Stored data
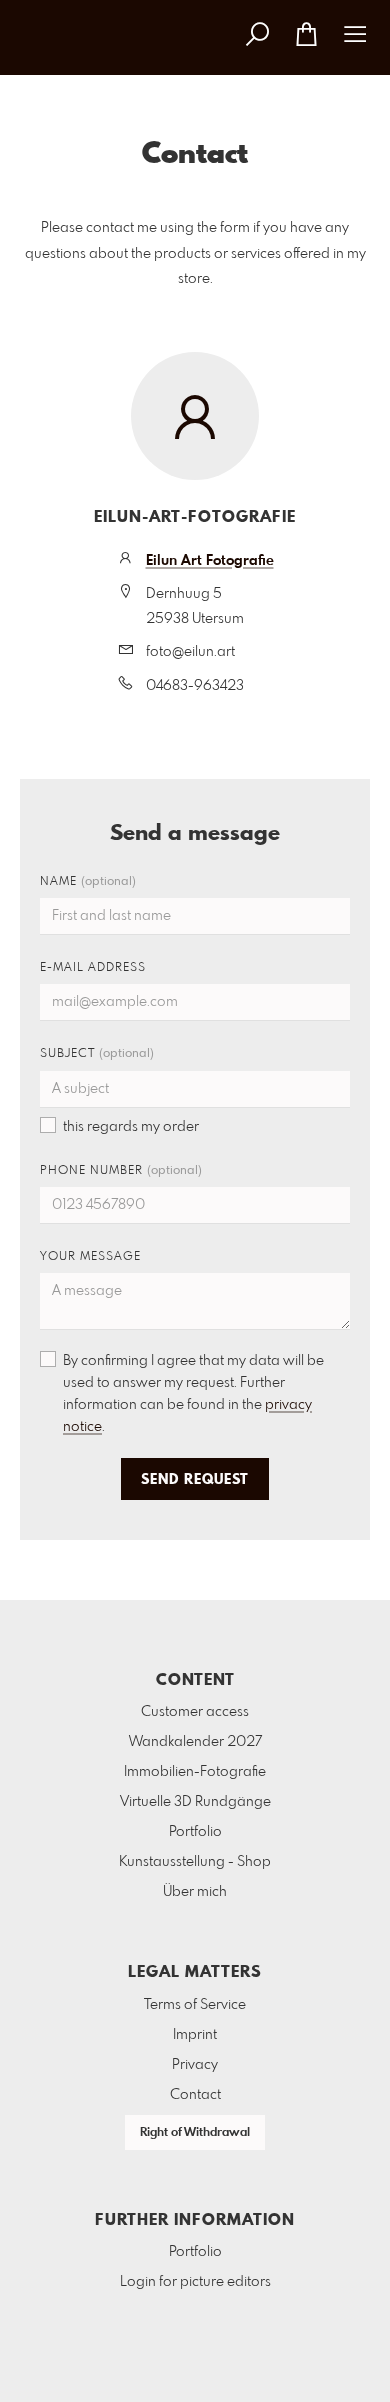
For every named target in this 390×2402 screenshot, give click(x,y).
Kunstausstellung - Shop (195, 1862)
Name (88, 882)
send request (195, 1480)
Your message (90, 1257)
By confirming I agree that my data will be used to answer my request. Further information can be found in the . (193, 1394)
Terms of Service (195, 2005)
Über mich (195, 1892)
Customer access (195, 1712)
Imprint (195, 2035)
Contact (195, 2095)
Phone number (121, 1171)
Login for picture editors (195, 2282)
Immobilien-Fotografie (195, 1772)
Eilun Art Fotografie (210, 561)
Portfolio (195, 1832)
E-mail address (93, 968)
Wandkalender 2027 (195, 1742)
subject (97, 1054)
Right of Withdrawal (195, 2133)
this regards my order (131, 1127)
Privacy (195, 2065)
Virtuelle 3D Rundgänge (195, 1802)
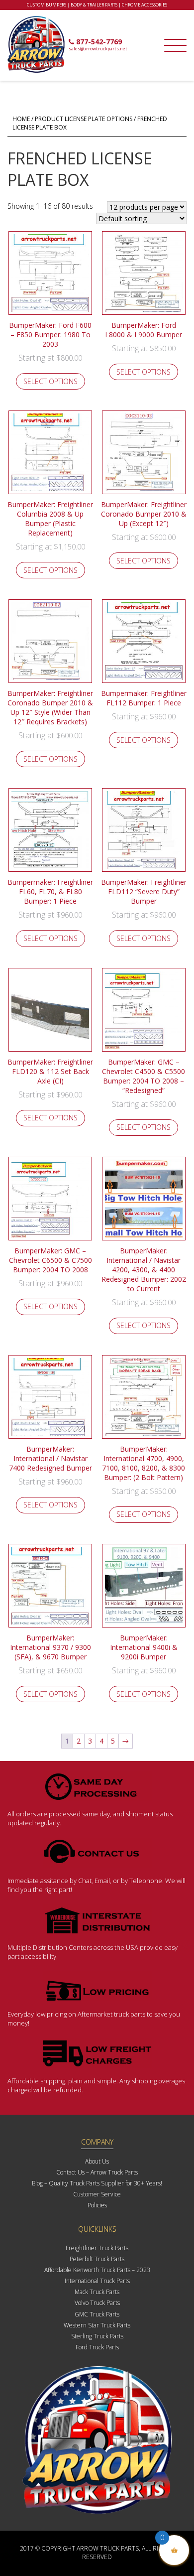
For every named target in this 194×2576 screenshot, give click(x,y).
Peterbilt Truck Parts (97, 2259)
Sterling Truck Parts (97, 2336)
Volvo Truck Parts (97, 2303)
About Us (97, 2161)
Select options (50, 381)
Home (21, 119)
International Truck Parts (97, 2281)
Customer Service (97, 2194)
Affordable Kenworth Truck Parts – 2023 (97, 2270)
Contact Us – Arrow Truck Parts (97, 2172)
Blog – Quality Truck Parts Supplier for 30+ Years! (97, 2183)
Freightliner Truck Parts (97, 2248)
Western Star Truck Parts (97, 2325)
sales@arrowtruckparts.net (98, 48)
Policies (97, 2205)
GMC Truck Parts (97, 2314)
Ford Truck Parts (97, 2347)
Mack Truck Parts (97, 2292)
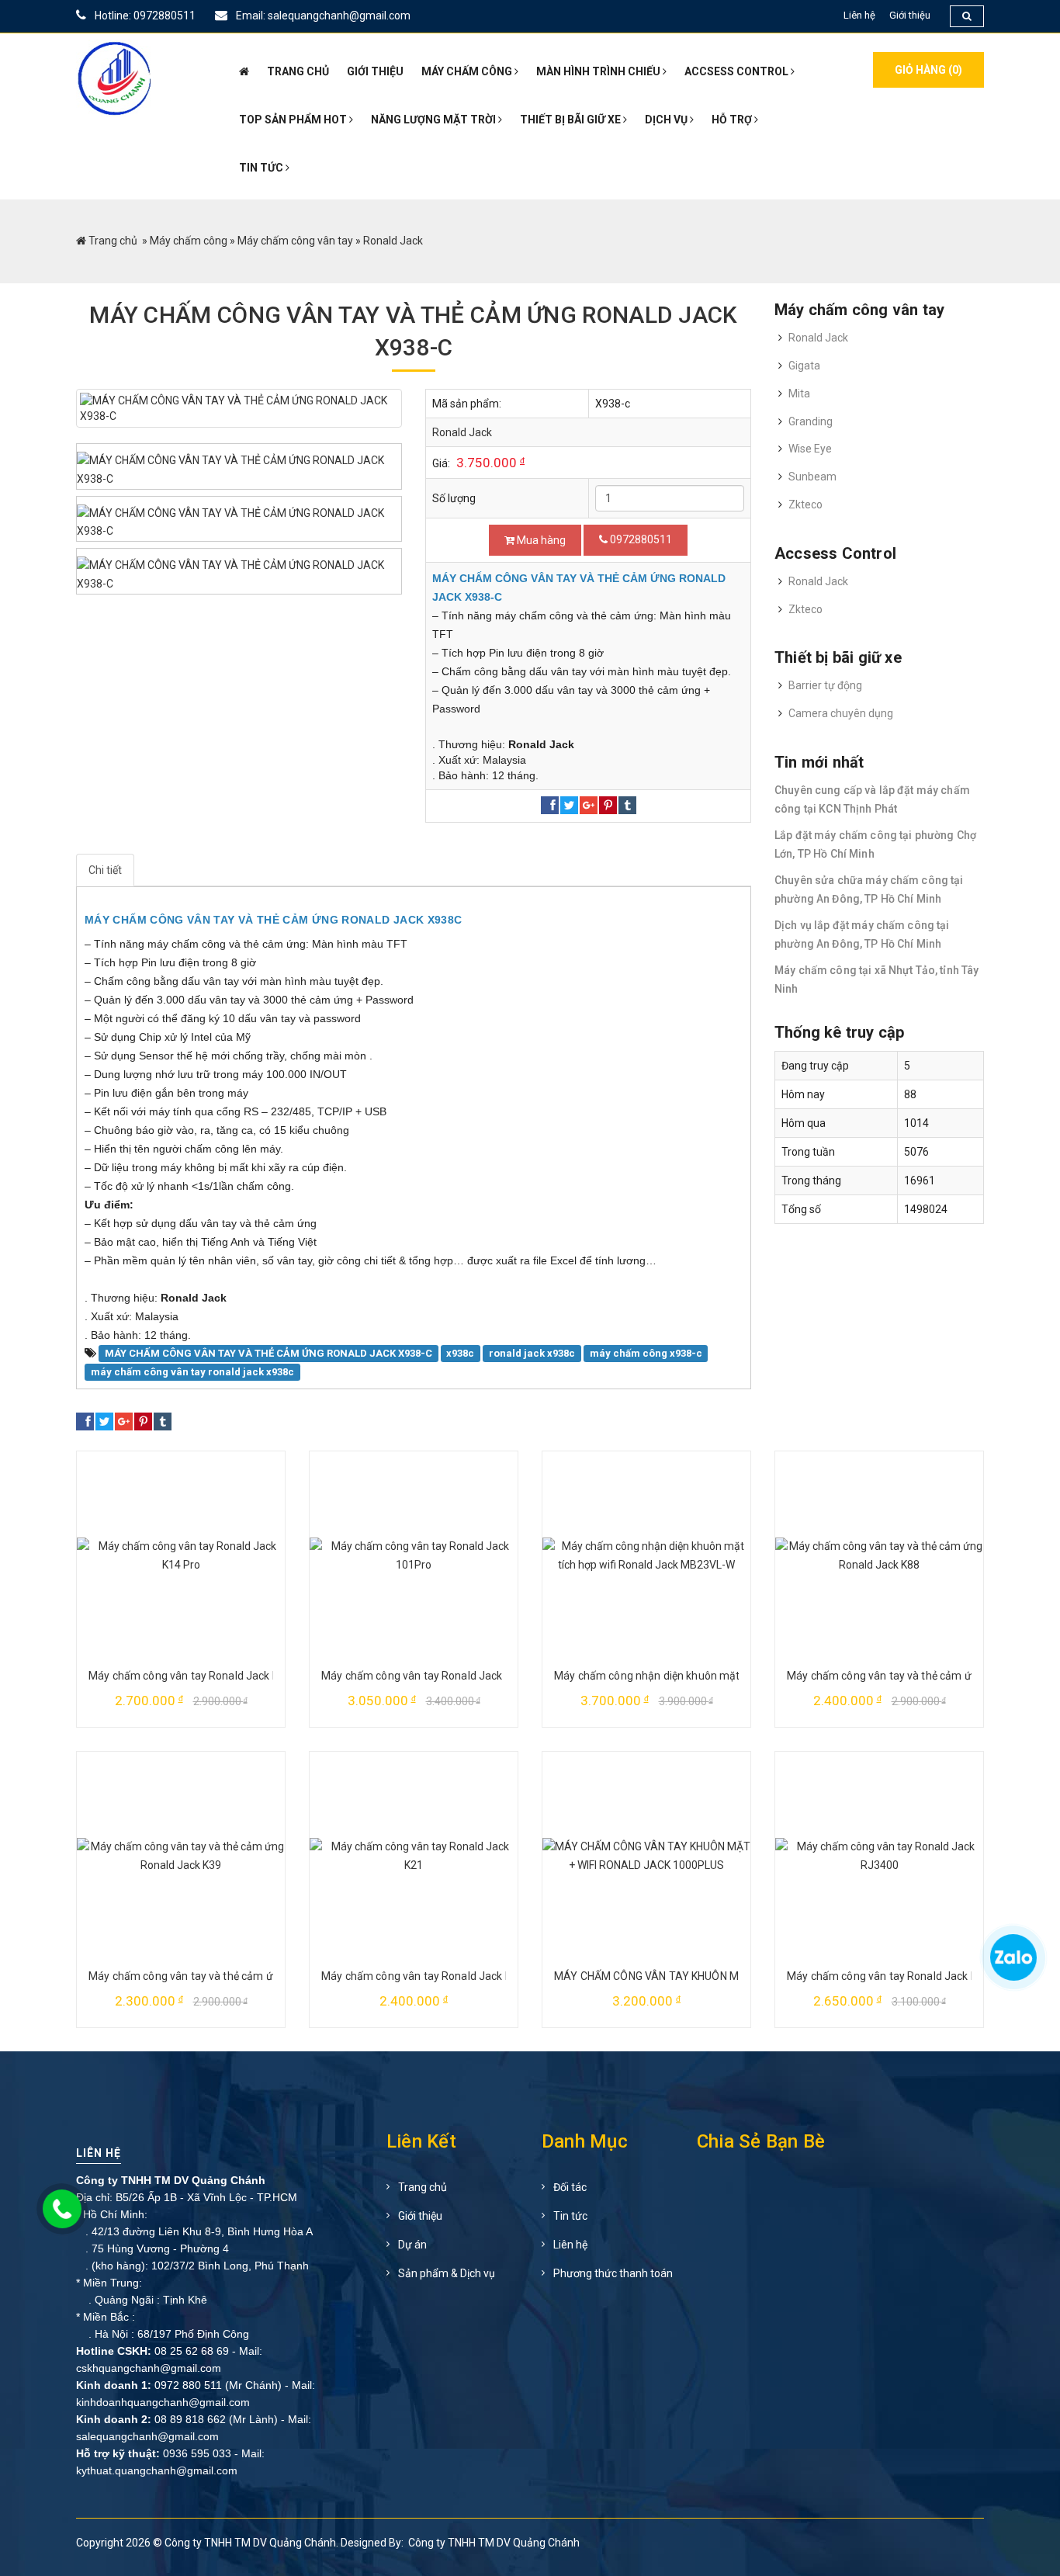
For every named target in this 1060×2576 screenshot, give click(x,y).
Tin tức (570, 2216)
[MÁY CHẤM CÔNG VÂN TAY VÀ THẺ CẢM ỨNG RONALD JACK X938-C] (239, 408)
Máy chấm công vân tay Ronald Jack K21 (422, 1976)
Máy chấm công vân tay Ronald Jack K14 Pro (199, 1675)
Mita (799, 393)
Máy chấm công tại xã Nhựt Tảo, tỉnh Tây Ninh (876, 979)
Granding (810, 421)
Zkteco (805, 504)
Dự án (412, 2244)
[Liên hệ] (1011, 1964)
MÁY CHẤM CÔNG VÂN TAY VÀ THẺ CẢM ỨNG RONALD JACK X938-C (268, 1353)
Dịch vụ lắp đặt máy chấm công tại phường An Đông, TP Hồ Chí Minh (862, 934)
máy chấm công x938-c (646, 1353)
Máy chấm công (188, 240)
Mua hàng (540, 540)
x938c (460, 1353)
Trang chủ (112, 240)
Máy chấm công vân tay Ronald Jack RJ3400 (898, 1976)
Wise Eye (810, 448)
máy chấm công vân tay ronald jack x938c (192, 1372)
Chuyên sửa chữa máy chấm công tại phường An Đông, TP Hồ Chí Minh (869, 889)
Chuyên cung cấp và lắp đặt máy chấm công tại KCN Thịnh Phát (872, 799)
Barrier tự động (825, 685)
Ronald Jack (462, 432)
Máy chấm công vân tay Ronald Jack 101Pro (431, 1675)
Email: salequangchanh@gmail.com (322, 15)
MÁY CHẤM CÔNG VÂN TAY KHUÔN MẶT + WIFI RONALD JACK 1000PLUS (733, 1976)
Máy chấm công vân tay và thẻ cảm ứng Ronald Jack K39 (229, 1976)
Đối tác (570, 2187)
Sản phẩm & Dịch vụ (446, 2273)
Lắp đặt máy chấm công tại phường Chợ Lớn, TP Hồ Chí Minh (875, 844)
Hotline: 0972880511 (144, 15)
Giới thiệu (909, 15)
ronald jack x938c (532, 1353)
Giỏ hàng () (928, 70)
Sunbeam (812, 476)
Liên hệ (859, 15)
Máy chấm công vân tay (295, 240)
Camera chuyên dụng (840, 713)
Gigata (804, 365)
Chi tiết (105, 870)
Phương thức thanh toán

**Exercise:** Without the pictures, give again exactly the lines above starting at the line containing "Wandkalender 2027 (195, 1742)" and ending at the line containing "Sterling Truck Parts (97, 2336)".

**Task response:**
Wandkalender 2027 (195, 1742)
subject (97, 1054)
Right of Withdrawal (195, 2133)
this regards my order (131, 1127)
Privacy (195, 2065)
Virtuelle 3D Rundgänge (195, 1802)
For every named target in this 194×2576 screenshot, give click(x,y).
Peterbilt Truck Parts (97, 2259)
Sterling Truck Parts (97, 2336)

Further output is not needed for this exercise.